Pathetic romantic

by Bernardo on 8/05/2007

Doy pena, pero lo que voy a contar es cierto :)

En Boston el viernes pasado hizo un día increíble. 25 grados, sin una nube en el cielo. Me levanté y con unas ganas tremendas de hacer mío desde el primer momento ese día, me puse las zapatas y me fui a correr.

Bajé por la margen izquierda del río Charles, desde Harvard, corriendo despacio, con mi iPod cargadito de música chuli. Llevaba unos 20 minutos río abajo cuando se me saltaron las lágrimas: con el verde cuidado del parque al lado del río, un soplo de viento deshizo los almendros explotados en flor, los pétalos blancos me nublaron la vista del skyline de Boston reflejado en el río. Durante un rato corrí mientras minúsculos puntos blancos me golpeaban la cara con una vista maravillosa de fondo. Sonaba esta canción de Mika que sin duda ayudó:


Ok, you can call me a pathetic romantic, pero estuvo guay y quiero recordarlo siempre.

Hay 5 comentarios en este artículo:

  1. 9/05/2007Manuel Montilla says:

    ¿Por que estas cosas no pasan nunca en España? :(

  2. 9/05/2007Anonymous says:

    Conocí a un chico que el 25 de agosto de 1993 lloraba en ese mismo sitio pero por estar en una ciudad financiera. Todo depende de la edad, de los sueños e ilusiones y de cada necesidad. En España también existen puestas de sol…
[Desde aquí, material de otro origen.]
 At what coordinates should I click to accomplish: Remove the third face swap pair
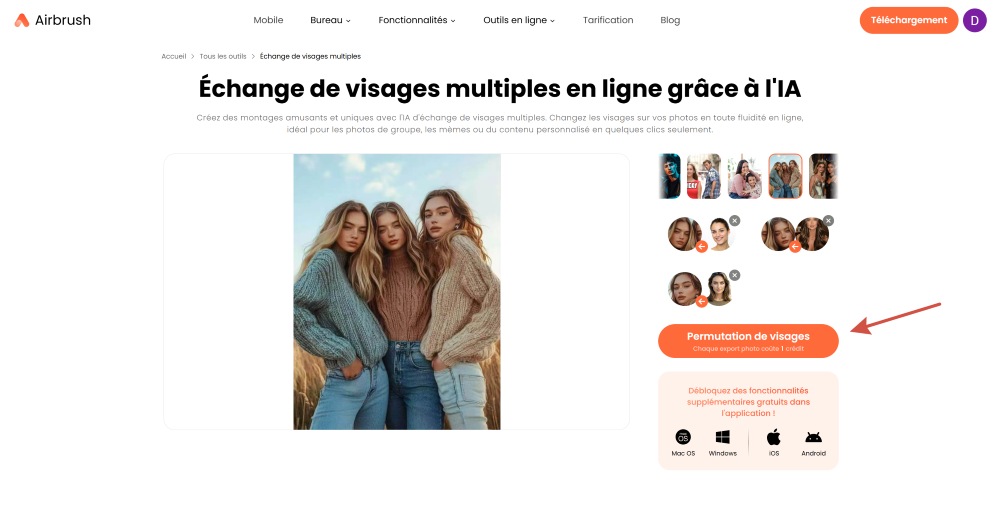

  3. 9/05/2007Juan Pedro says:

    Pelín patético, pero lo importante es no perder la capacidad de emocionarse, y de sorprenderse…

  4. 9/05/2007JULEN BAZTARRICA says:

    La verdad es que el viernes pasado hizo un día espectacular…mi vueltecita por Boston Common también fue para no olvidar.

    Sabía que la primavera y el otoño en Boston son increíbles (también te lo había leído, jeje!), pero me está sorprendiendo muy gratamente.

    Hoy hace mucho calor aquí, pero toca estudiar para los exámenes de BC :(

    Saludos!

  5. 13/05/2007Imanol says:

    De patético nada.
    No pierdas la capacidad de emocionarte ante las cosas aparentemente más insignificantes.

    Yo he experimentado algo semejante a finales de marzo en Tokio. Tuve de nuevo la oportunidad de vivir la sakura (el florecimiento de los cerezos)y la verdad es que es todo un espectáculo de color.

    Cuando pasas por épocas malas, como yo me encuentro ahora, estas maravillas que te ofrece la vida te ayudan a seguir hacia adelante y no tirar la toalla.